▸ DATA IN THIS EXERCISE

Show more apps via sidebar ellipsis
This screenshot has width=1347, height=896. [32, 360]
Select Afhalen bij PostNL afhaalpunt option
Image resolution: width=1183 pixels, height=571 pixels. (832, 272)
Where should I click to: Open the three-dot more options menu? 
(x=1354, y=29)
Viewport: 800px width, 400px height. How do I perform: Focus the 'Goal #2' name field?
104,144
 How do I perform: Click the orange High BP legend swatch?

▸ TO BE DONE
Write out every line of the material above, word for word and in the same order.

▸ REPLY TO THE EXERCISE
Show more apps via sidebar ellipsis
This screenshot has width=1347, height=896. [32, 360]
Select Afhalen bij PostNL afhaalpunt option
Image resolution: width=1183 pixels, height=571 pixels. (832, 272)
Where should I click to: Open the three-dot more options menu? 
(x=1354, y=29)
Viewport: 800px width, 400px height. How do I perform: Focus the 'Goal #2' name field?
104,144
 How do I perform: Click the orange High BP legend swatch?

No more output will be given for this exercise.